Se sembrano comportamenti di scarsa importanza, è lo psicologo clinico Charlie Heriot-Maitland a smentirlo e a evidenziare che il cervello usa piccoli danni, come questi, come dose protettiva per prevenire danni ulteriori. Vuol dire, quindi, che la mente umana preferisce scontrarsi con una minaccia minore, che già conosce, piuttosto che confrontarsi con minacce più grandi e sconosciute.
L’esperto sottolinea che questi comportamenti sono dettati dal nostro istinto di sopravvivenza; Heriot-Maitland, nel libro ‘Controlled Explosions in Mental Health’ si sofferma sulle esigenze biologiche alla base di comportamenti dannosi. Per rimandare l’avvio di un progetto, potremmo recarci un danno (minaccia minore) per evitare l’impatto più forte, cioè un possibile fallimento.
Lo psicologo sostiene: “Il nostro cervello è una macchina per la sopravvivenza.
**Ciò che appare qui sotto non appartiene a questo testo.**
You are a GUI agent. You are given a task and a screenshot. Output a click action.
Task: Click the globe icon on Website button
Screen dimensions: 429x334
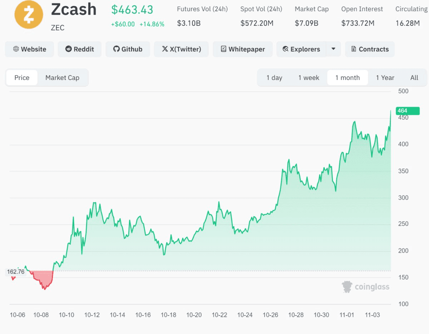coord(16,49)
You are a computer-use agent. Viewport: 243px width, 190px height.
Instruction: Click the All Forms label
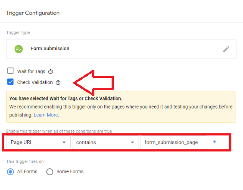(x=27, y=171)
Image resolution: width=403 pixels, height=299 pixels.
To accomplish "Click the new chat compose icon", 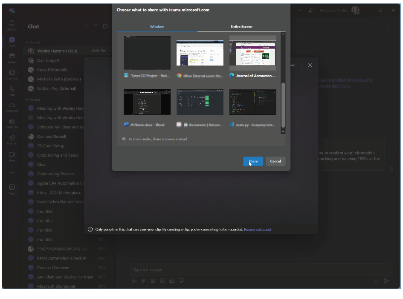I will [x=105, y=26].
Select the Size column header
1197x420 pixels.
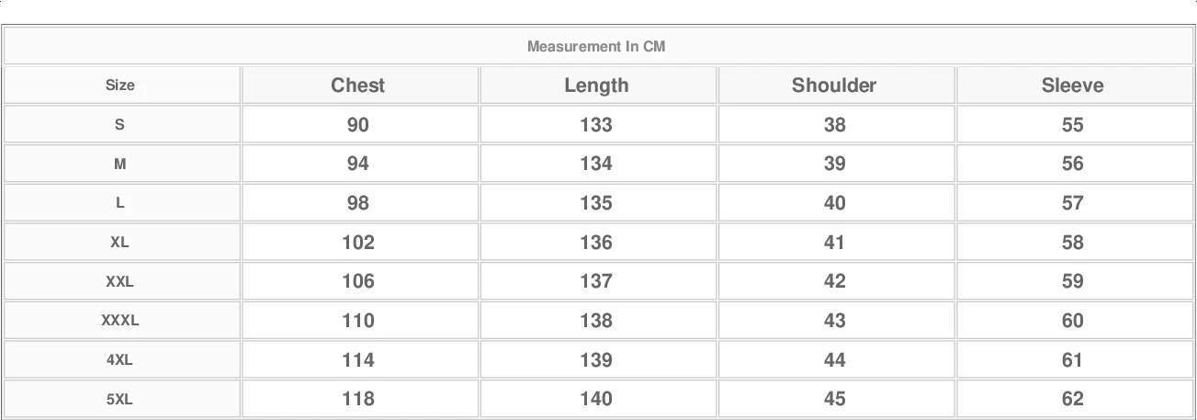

È programmato non per ottimizzare la nostra felicità e il nostro benessere, ma per mantenerci in vita. Ha bisogno che viviamo in un mondo prevedibile. Non ama le sorprese. Non vuole che ci facciamo cogliere impreparati“.
E ha aggiunto: “Essere esposti a minacce e pericoli è già di per sé un grave problema ma la condizione di maggiore vulnerabilità per noi esseri umani è quella di essere esposti a minacce imprevedibili. Il nostro cervello non può permetterlo e interviene per fornirci versioni più controllate e prevedibili della minaccia. Preferirebbe, dunque, che fossimo noi stessi arbitri della nostra rovina piuttosto che rischiare di essere travolti da qualcosa di esterno“.
Alla base di queste prospettive c’è l’idea che l’evoluzione del cervello punta alla sopravvivenza piuttosto che alla felicità; infatti, il cervello è programmato per riconoscere il pericolo, aiutando l’essere umano a sopravvivere nel tempo. Il detto “prevenire è meglio che curare” è la risposta e il motore di molti comportamenti, dice lo psicologo. Un altro esempio è che possiamo anche decidere di evitare qualcuno per non affrontare il possibile rifiuto.
Ha infine dichiarato lo psicologo: “Il nostro cervello si è evoluto per favorire la percezione della minaccia, anche quando non ce n’è una, al fine di suscitare in noi una risposta protettiva. Abbiamo tutti ereditato un sistema di rilevamento e risposta alle minacce altamente sensibile”.